API Documentation via RDoc
RDoc provides an easy and powerful way to document your Ruby APIs. By simply writing comments in your source code with some lightweight markup here and there, you can automatically generate comprehensive documentation. Of course, a documentation tool isn’t going to be all that useful without some solid guidelines for how functions should actually be documented. We’ll cover both RDoc and Ruby documentation best practices here, as they complement each other nicely.
Basic Documentation Techniques and Guidelines
Usually, you’ll want to start off the documentation for any
function with a short description of what it does. You can then follow
up with a description of the accepted arguments and any defaults used.
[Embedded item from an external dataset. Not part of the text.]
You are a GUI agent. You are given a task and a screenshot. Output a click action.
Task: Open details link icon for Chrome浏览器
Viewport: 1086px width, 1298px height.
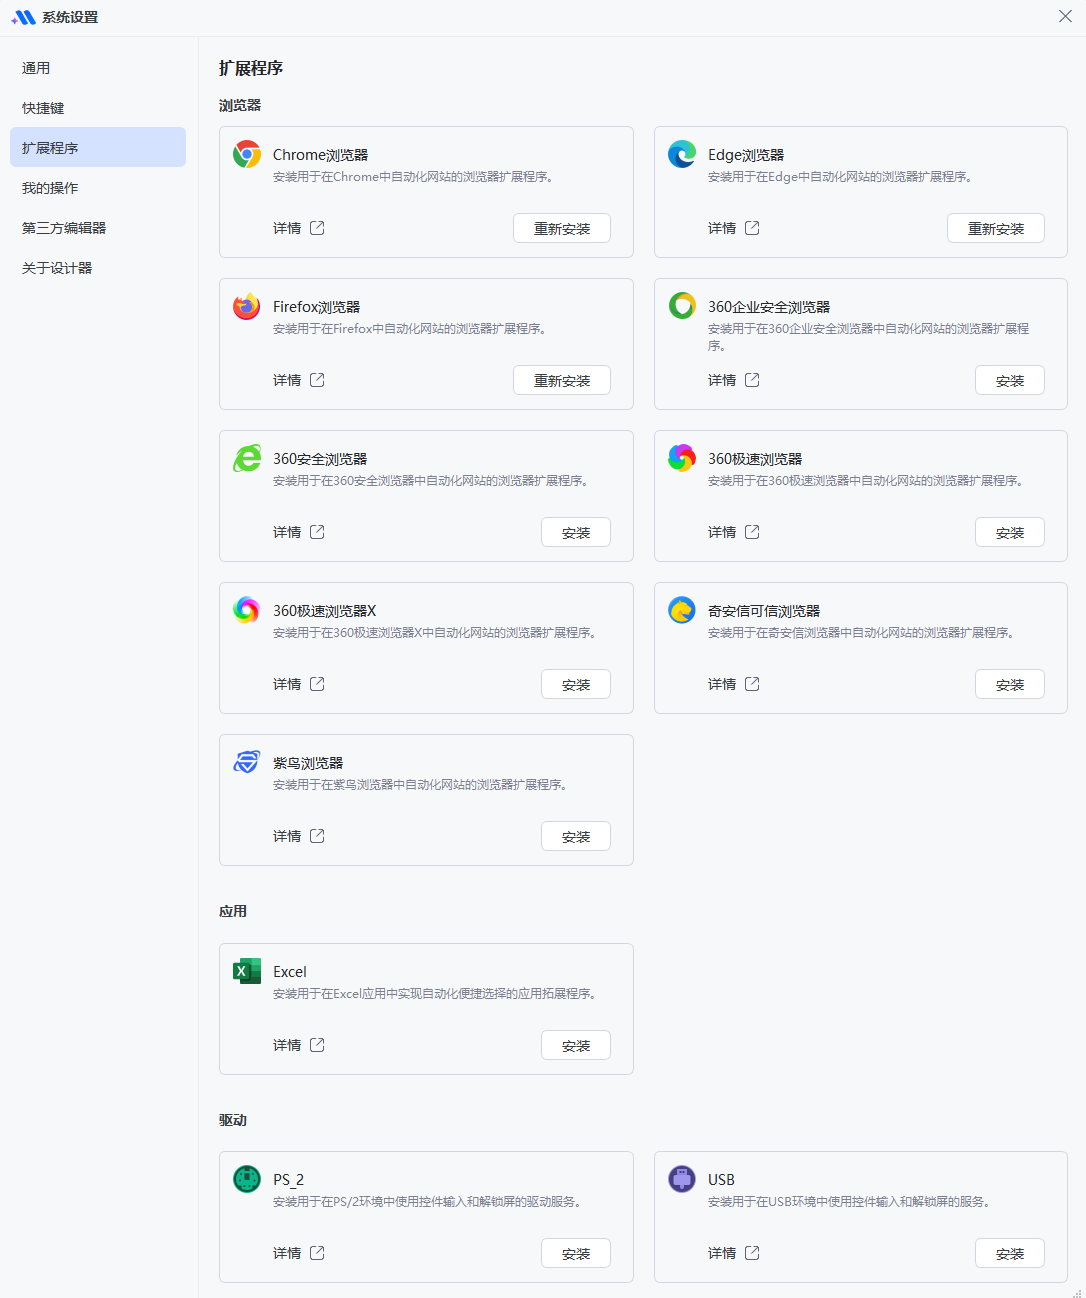[317, 228]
Finally, if it makes sense to do so, an example or two helps make things
easier to follow. Figure 8-2 shows how we do this for
the Prawn::Document
constructor
method.
Figure 8-2. Sample API documentation of a method from Prawn
Although the end result is nicely formatted, it doesn’t take much extra work in the source comments to get this sort of output. Here’s what the actual code comments that match Figure 8-2 look like:
class Prawn::Document # Creates a new PDF Document. The following options are available: # # <tt>:page_size</tt>:: One of the Document::PageGeometry::SIZES [LETTER] # <tt>:page_layout</tt>:: Either <tt>:portrait</tt> or <tt>:landscape</tt> ...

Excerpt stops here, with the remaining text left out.